Brief -
Filter the entries for lines with the word "width".

(Stored data)
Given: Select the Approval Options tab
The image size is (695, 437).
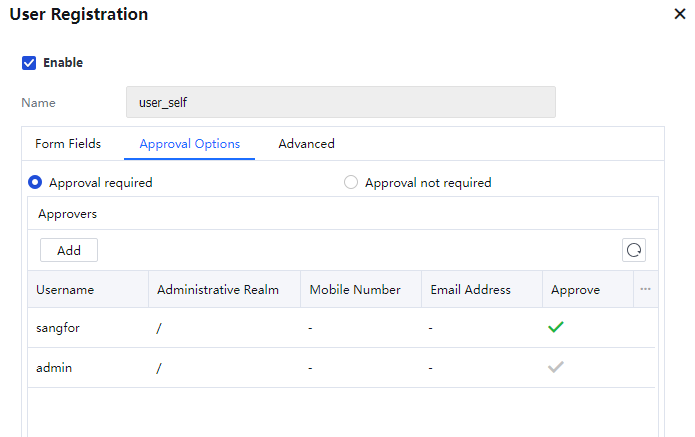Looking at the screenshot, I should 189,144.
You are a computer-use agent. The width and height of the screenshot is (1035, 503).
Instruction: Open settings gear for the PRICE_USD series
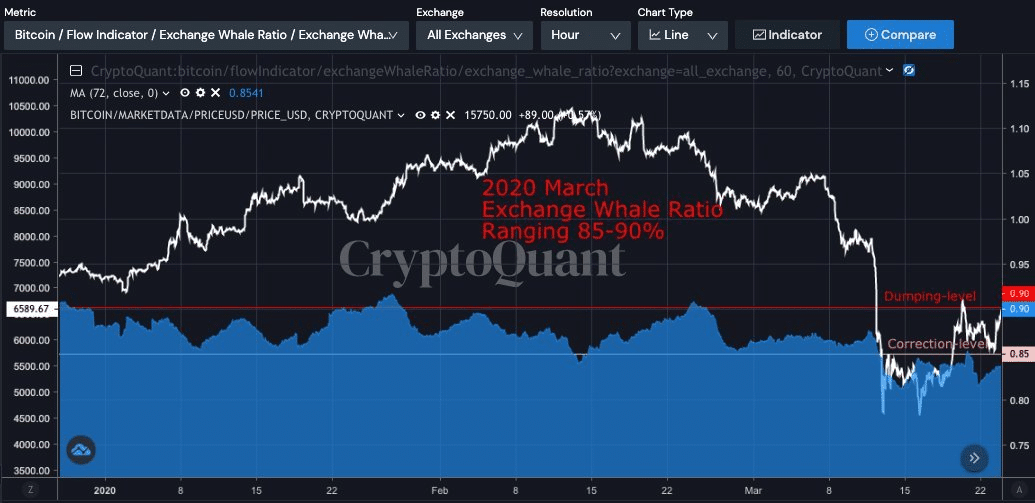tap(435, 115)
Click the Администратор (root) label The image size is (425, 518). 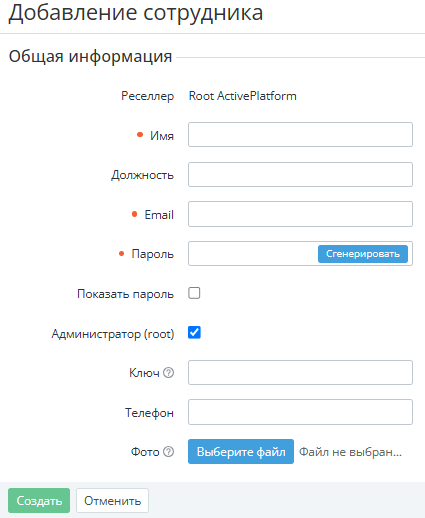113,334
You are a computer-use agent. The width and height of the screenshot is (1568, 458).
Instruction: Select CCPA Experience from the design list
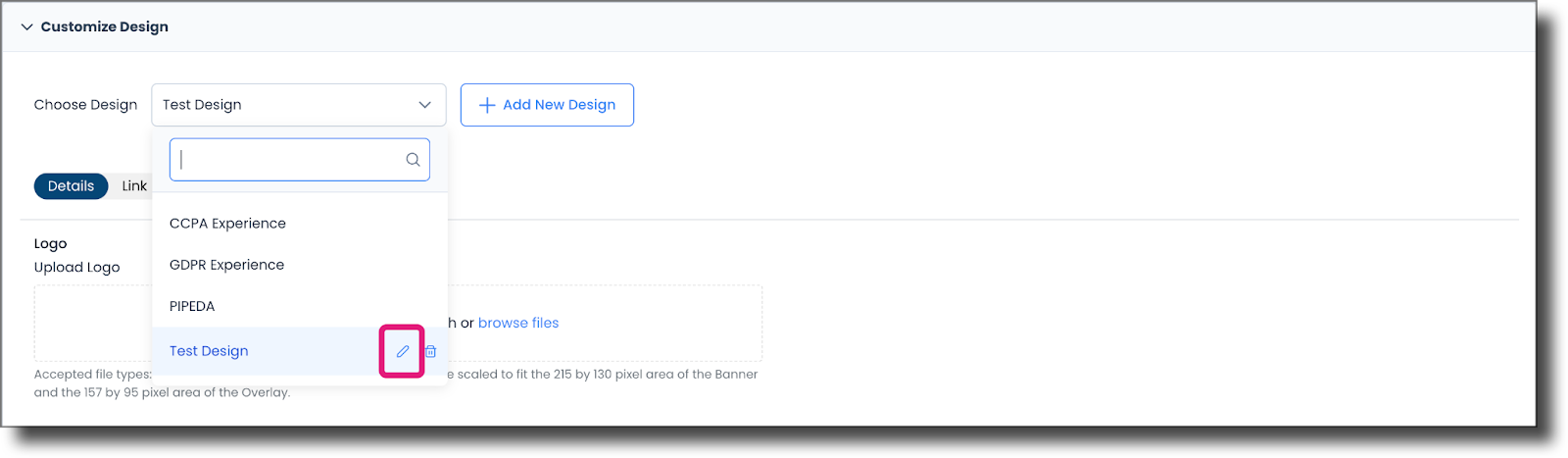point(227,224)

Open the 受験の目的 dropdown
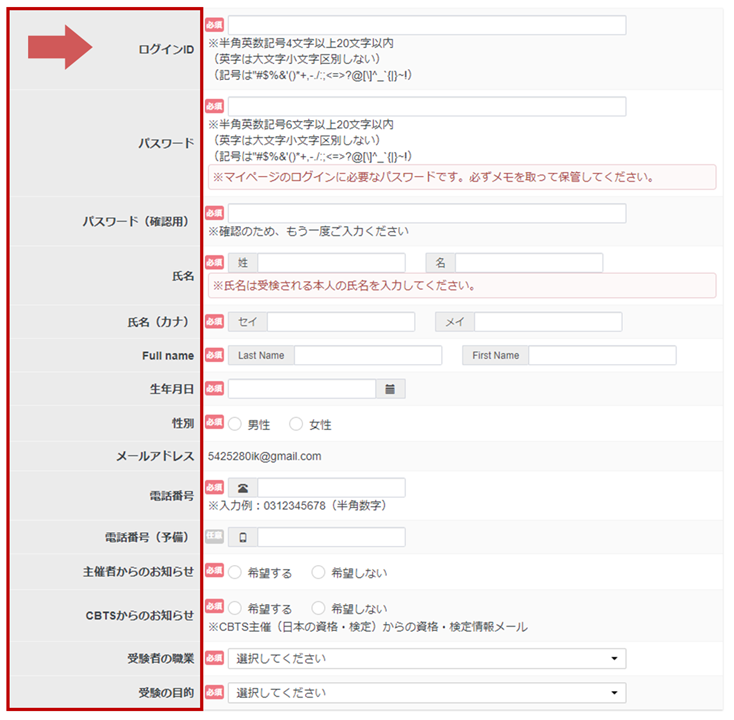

Output of the exercise -
You are a computer-use agent. The width and height of the screenshot is (1035, 503).
You are a computer-use agent. The width and height of the screenshot is (1568, 458).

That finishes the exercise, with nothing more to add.